Let $f: R \to R$ be a function. Define $x \in R$ and $n \in Z^+$ and
$\phi_n(x) = \sup \big\{ |f(s) - f(t)| : s,t \in (x-\frac{1}{n}, x + \frac{1}{n}) \big\} $
Prove that the sequence ${\phi_n}$ converges uniformly to $0$ if and only if $f$ is uniformly continuous.
Here is what I did:
Proof: ($\Rightarrow$) Suppose the sequence $\{ \phi_n \}$ converges uniformly to $0$. Then for $\epsilon > 0$, $n > N(\epsilon)$ imply
$| \phi_n(x)- 0| = \sup \big\{ |f(s) - f(t)| : s,t \in (x-\frac{1}{n}, x + \frac{1}{n}) \big\} < \epsilon $
So for all $ s,t \in (x-\frac{1}{n}, x + \frac{1}{n})$ , $ | s- t| < \delta < \frac{2}{n} $ then $|f(s) - f(t)| < \epsilon$. Hence, $f$ is uniformly continuous.
($\Leftarrow$)Now suppose that $f$ is uniformly continuous.

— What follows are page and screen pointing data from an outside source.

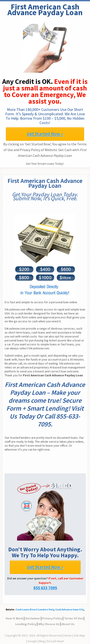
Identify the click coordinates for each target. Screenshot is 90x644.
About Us (68, 624)
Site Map (79, 636)
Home (68, 636)
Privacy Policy (52, 618)
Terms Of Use (73, 618)
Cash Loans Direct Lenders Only (35, 609)
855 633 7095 (45, 588)
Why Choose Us (49, 624)
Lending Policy (26, 624)
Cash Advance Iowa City (69, 609)
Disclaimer (33, 618)
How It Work (14, 618)
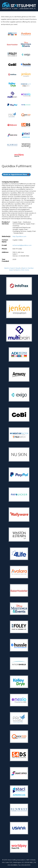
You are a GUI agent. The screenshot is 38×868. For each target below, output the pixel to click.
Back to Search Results (12, 268)
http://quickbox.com (19, 236)
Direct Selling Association (16, 860)
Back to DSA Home (22, 270)
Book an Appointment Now (15, 175)
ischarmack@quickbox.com (22, 245)
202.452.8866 (12, 865)
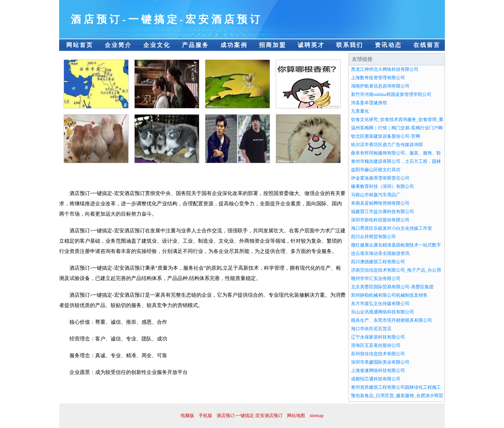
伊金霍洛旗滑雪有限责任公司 (380, 178)
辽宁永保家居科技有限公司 (378, 337)
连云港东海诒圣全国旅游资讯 (380, 253)
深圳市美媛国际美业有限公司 (380, 362)
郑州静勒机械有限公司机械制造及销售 (389, 295)
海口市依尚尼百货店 (371, 329)
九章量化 (360, 111)
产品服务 (195, 45)
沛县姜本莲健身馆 (369, 103)
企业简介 (118, 45)
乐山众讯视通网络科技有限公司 (382, 312)
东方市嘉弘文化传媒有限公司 (380, 303)
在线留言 (427, 45)
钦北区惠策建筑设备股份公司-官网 (385, 136)
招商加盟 (273, 45)
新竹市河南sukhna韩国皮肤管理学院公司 (391, 94)
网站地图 (296, 415)
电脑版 (187, 415)
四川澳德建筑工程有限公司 (378, 262)
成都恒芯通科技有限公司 (376, 379)
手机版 (205, 415)
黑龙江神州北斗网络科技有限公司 (385, 69)
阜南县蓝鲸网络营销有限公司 (380, 203)
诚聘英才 (311, 45)
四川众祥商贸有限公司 (374, 237)
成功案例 (234, 45)
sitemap (317, 415)
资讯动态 (388, 45)
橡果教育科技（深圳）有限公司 (382, 186)
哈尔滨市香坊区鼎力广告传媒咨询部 (387, 144)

Then for each $\epsilon > 0$, there exist a $\delta > 0$ such that for all $s ,t \in (x-\frac{1}{n}, x + \frac{1}{n}) $ we have $|f(s) - f(t)| < \epsilon$. Then
$| \phi_n(x)| = \sup \big\{ |f(s) - f(t)| : s,t \in (x-\frac{1}{n}, x + \frac{1}{n}) \big\} < \epsilon $.

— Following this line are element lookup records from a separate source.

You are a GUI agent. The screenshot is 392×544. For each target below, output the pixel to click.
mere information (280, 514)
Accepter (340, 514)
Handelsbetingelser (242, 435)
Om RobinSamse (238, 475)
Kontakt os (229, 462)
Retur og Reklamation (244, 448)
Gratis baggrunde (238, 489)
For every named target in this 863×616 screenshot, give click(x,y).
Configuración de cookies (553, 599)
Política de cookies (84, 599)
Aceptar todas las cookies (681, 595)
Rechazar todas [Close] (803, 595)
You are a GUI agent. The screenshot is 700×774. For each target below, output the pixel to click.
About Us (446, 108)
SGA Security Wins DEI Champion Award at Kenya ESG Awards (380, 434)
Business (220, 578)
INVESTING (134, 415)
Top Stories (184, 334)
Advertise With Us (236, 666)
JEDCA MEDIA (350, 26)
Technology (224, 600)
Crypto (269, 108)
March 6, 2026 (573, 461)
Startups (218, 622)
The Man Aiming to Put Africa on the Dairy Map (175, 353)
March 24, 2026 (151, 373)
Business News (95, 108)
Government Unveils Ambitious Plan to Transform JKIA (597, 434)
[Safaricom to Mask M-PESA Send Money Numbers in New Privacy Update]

Thus $\phi_n$ converges to $0$ uniformly.
Can you point out if there is a mistake and help me to fix it if that's possible. Thank you!
The proof of the forward implication requires some modification.
Since $\phi_n \to 0$ uniformly, for any $\epsilon >0$ there exists $N_\epsilon$ such that if $n \geqslant N_\epsilon$ then for every $x \in \mathbb{R}$ we have $\phi_n(x) < \epsilon$. This implies that for any given $x$, if $s,t \in (x - 1/N_\epsilon, x + 1/N_\epsilon)$ then $|f(s) - f(t)| \leqslant \phi_{N_\epsilon}(x) < \epsilon$.
Consider any $s,t \in \mathbb{R}$. Take $x = s$ and $\delta_\epsilon = 1/N_\epsilon$. Then if $|t-s| < \delta_\epsilon$, we have both $s,t \in (s - 1/N_\epsilon, s + 1/N_\epsilon)$ and $|f(s) - f(t)| < \epsilon$.
Based on what was used for this argument, you should be able to fix your proof of the reverse implication.